# Propagating Tiger Lotus



## Studman0143 (Mar 20, 2011)

I have a Tiger Lotus that is growing quite well and I've wondered how to propagate it. It doesn't come from a bulb, it was just stems and small roots when I first bought it. I would think I could just take the plant and pull apart the stems into two pieces but I don't know if that will work.

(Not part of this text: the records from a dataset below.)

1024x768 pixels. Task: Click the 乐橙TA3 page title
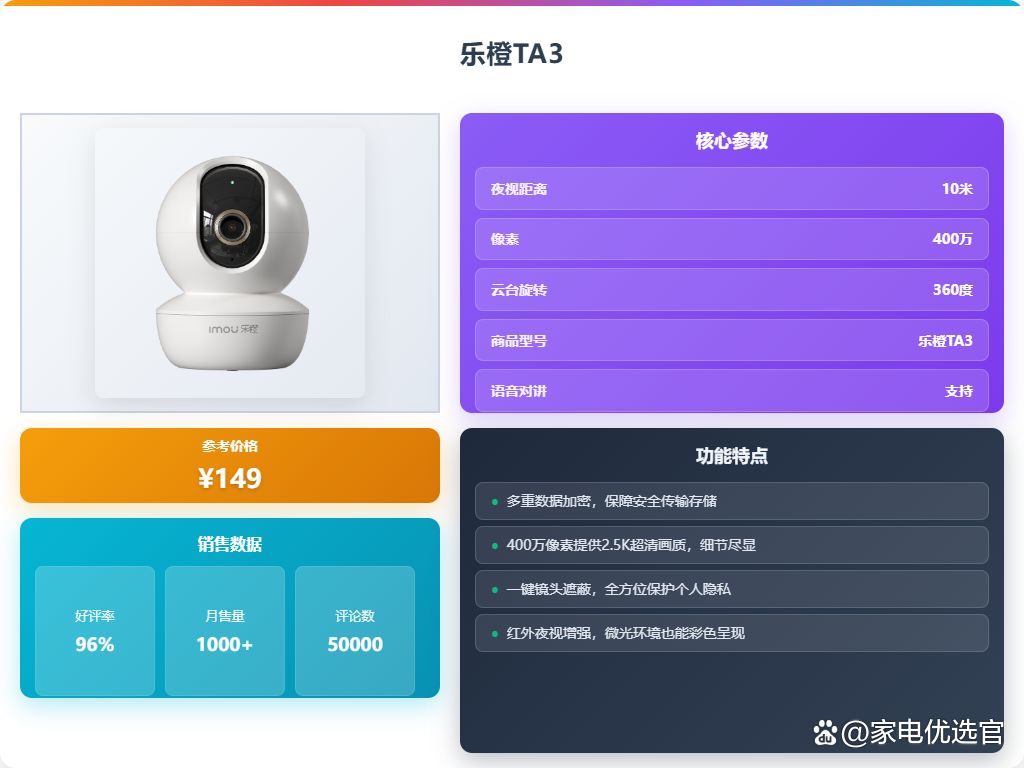tap(511, 54)
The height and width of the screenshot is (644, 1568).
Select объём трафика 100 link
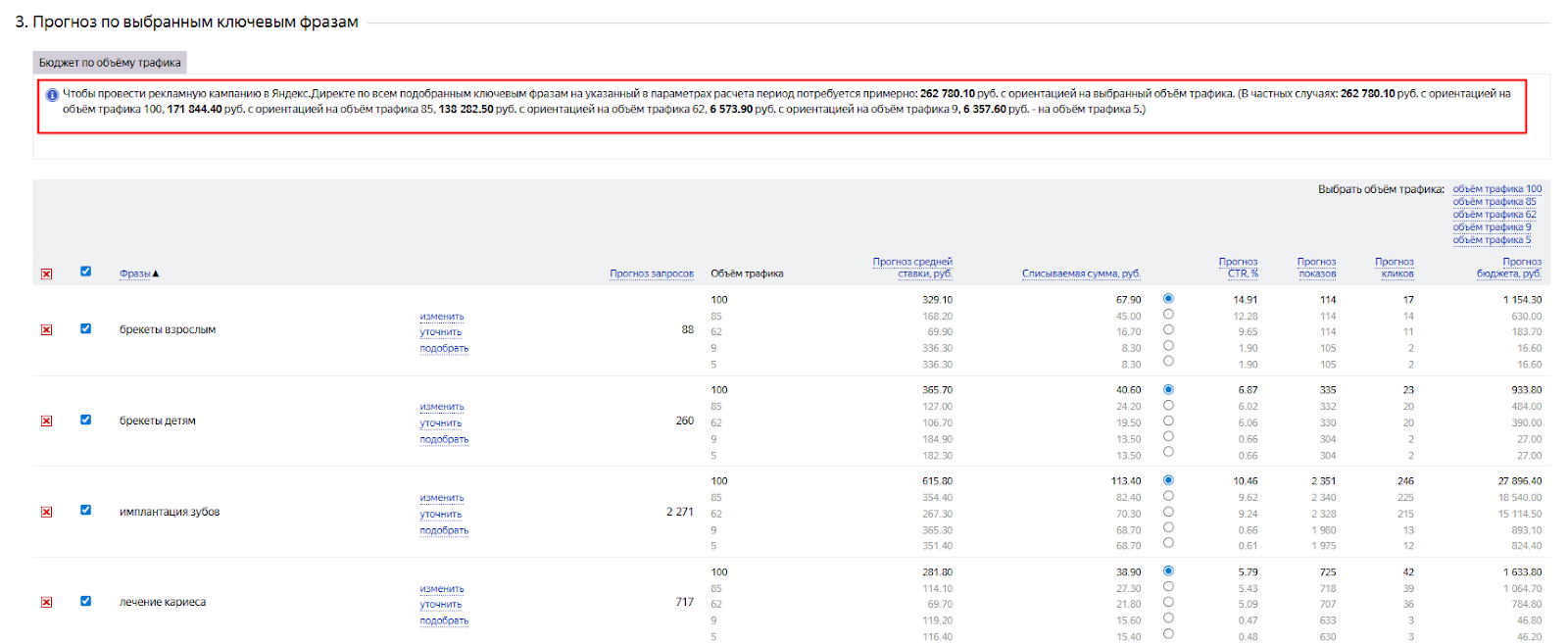pos(1496,189)
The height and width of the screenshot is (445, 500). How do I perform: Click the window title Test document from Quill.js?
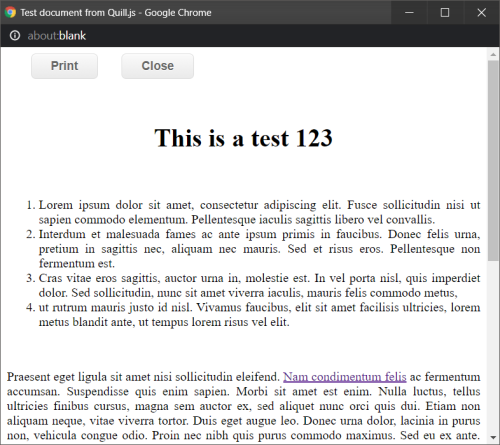(x=116, y=13)
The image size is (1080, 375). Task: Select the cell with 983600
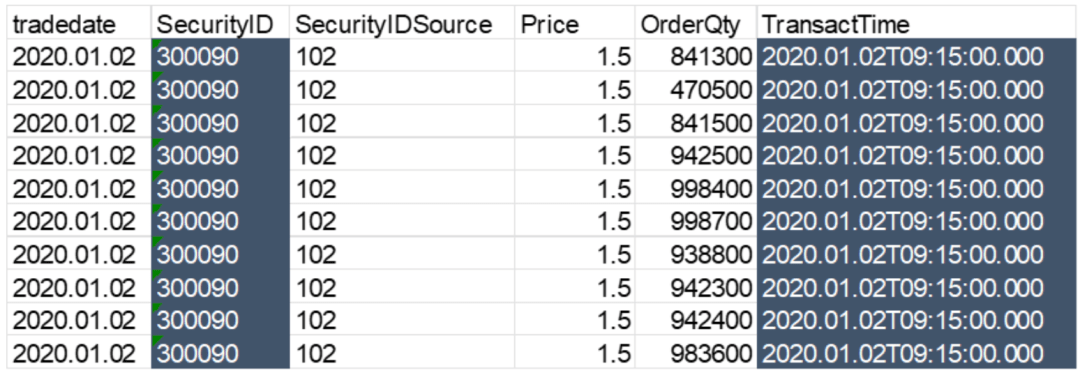coord(696,354)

So any insight is helpful.


----------



## DanCottle (Apr 12, 2011)

They send out runners and a baby plant pops up. I have split one successfully as well.


----------



## daworldisblack (Jan 12, 2012)

You can propagate them easily by splitting them at the bottom such that you have a number of stems AND roots. Unlike a stem plant where you can cut the tops and replant, you absolutely need to make sure that you have roots at the bottom of the stems to ensure they'll do well. Snipping a stem without roots will lead to the stem melting slowly from the incision point.


----------



## sundragon (Jan 10, 2011)

Thanks for asking, I now know how to propagate mine  Beautiful lotus, btw!


----------



## shrimpNewbie (May 6, 2011)

the lotus when the roots fully grow into your bedding will begin to run under ground, you should have daughter plants in no time, mine is almost a pest. just give it time and the plant will begin to grow many daughter plants via runner


----------



## Aquaticfan (Oct 30, 2011)

Lotus do actually come from a bulb, That is the first way to propagate them, As the plant grows from the bulb you separate the plant and roots from the bulb then plant the plant. From there the actual plant will also send off runners of to the side at ground level. The bulb can be reused to create new plants again. From plants that have offshoots just clip the offshoot joining stem and replant the new plant just like the parent. Ive got tons of the Red lotus coming up like this as well as Dwarf Red Lily that does the same things.


----------



## So_Fishy (Jan 16, 2012)

Thanks for asking this, I was wondering the same


----------



## Studman0143 (Mar 20, 2011)

Ok, so the runner will shoot out just like dwarf sag or vals? Cuz within a small circular area I'm obviously getting a ton of new stems/leaves. All my stems aren't close together at all but I assume they are all still coming from the same plant?
Just wanted to clarify this? If it's runners like val or dwarf sag I'll keep my eyes peeled.


----------



## happytetra123 (Oct 26, 2015)

Thanks forthe advice guys! I was also wondering how to propagate the lotus too!


----------